I was learning the sobolev inequality in one dimensional case ,we have the following $\|u\|_{L^\infty(I)} \le C \|u\|_{W^{1,p}}(I)$
I can read the proof ,but I don't understand the motivation of the proof,let me present the proof below:
We start by proving for $I=\mathbb{R}$; the general case then follows from this by the extension theorem . Let $v \in C_{c}^{1}(\mathbb{R})$; if $1 \leq p<\infty$ set $G(s)=|s|^{p-1} s$. The function $w=G(v)$ belongs to $C_{c}^{1}(\mathbb{R})$ and $$ w^{\prime}=G^{\prime}(v) v^{\prime}=p|v|^{p-1} v^{\prime} . $$ Thus, for $x \in \mathbb{R}$, we have $$ G(v(x))=\int_{-\infty}^{x} p|v(t)|^{p-1} v^{\prime}(t) d t $$ and by Hölder's inequality $$ |v(x)|^{p} \leq p\|v\|_{p}^{p-1}\left\|v^{\prime}\right\|_{p}, $$ then apply the interpolation $a^\theta b^{1-\theta} \le \theta a + (1- \theta)b$ gets the result for $C^1_c$ function,finally use the density arguement gets the result for $W^{1,p}$
Using the function $|v|^{p-1} v$ looks a bit magical for me,is there some general technique behind the proof?

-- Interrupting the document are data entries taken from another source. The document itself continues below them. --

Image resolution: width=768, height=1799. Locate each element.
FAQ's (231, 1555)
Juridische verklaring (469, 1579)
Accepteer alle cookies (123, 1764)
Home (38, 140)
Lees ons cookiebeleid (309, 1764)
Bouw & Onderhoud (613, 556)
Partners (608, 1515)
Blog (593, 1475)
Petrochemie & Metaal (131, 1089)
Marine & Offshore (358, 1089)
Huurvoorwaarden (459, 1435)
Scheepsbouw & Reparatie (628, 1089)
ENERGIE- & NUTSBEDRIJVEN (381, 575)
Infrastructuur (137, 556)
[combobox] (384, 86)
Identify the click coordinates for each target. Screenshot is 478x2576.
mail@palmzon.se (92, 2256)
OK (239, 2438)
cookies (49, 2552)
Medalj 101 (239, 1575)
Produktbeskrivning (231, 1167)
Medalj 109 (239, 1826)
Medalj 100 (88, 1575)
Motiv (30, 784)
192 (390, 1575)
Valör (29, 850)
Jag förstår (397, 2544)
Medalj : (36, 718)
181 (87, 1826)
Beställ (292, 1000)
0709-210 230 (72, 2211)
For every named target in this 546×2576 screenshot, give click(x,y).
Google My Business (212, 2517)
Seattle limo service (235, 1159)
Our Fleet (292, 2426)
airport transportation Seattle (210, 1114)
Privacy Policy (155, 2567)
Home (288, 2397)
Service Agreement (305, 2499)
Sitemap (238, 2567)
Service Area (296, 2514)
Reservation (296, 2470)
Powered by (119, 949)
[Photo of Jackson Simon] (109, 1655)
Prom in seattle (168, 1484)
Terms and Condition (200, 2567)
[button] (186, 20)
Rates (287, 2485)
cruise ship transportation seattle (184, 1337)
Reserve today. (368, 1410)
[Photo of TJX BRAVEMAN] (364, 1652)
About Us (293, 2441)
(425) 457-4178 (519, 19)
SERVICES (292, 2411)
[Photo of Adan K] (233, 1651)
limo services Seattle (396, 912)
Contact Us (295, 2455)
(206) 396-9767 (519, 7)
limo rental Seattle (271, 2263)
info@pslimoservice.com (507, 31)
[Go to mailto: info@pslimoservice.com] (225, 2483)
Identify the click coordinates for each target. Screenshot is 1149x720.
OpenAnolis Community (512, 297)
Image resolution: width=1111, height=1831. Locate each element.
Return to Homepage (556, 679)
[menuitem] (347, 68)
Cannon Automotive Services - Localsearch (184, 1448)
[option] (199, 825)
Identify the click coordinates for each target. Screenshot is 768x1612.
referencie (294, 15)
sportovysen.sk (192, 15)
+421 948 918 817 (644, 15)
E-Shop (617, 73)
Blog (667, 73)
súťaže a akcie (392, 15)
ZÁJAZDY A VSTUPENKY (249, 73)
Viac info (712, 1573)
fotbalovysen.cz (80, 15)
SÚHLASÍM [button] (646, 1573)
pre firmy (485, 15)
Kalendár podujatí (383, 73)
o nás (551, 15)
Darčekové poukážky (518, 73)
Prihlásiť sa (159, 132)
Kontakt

I can give an alternative proof. I use $\|u\|_{W^{1, p}} = \|u\|_{L^p} + \|u'\|_{L^p}$. By a density argument, it should suffice to establish a bound $$\| u \|_{L^{\infty}} \leq C\|u\|_{W^{1, p}} \text{ for }u \in C_c^{\infty}(\mathbb{R}).$$ Since $\| u\|_{L^{\infty}} = |u(x_0)|$ for some $x_0$, we can use translation invariance of the $W^{1, p}$ norm to reduce to proving a bound $$|u(0)| \leq C\|u\|_{W^{1, p}} \text{ for }u \in C_c^{\infty}(\mathbb{R}).$$ Now fix $\phi \in C_c^{\infty}(B_1(0))$ with $\phi(0) = 1$. It suffices to prove a bound $$|u(0)| \leq C\|(\phi u)'\|_{L^p}\text{ for }u \in C_c^{\infty}(\mathbb{R}).$$ So it suffices to prove a bound $$|u(0)| \leq C\|u'\|_{L^p}\text{ for }u \in C_c^{\infty}(B_1(0)).$$ But this is straightforward from $-u(0) = u(1) - u(0) = \int_{0}^{1}u'(x)\,dx$.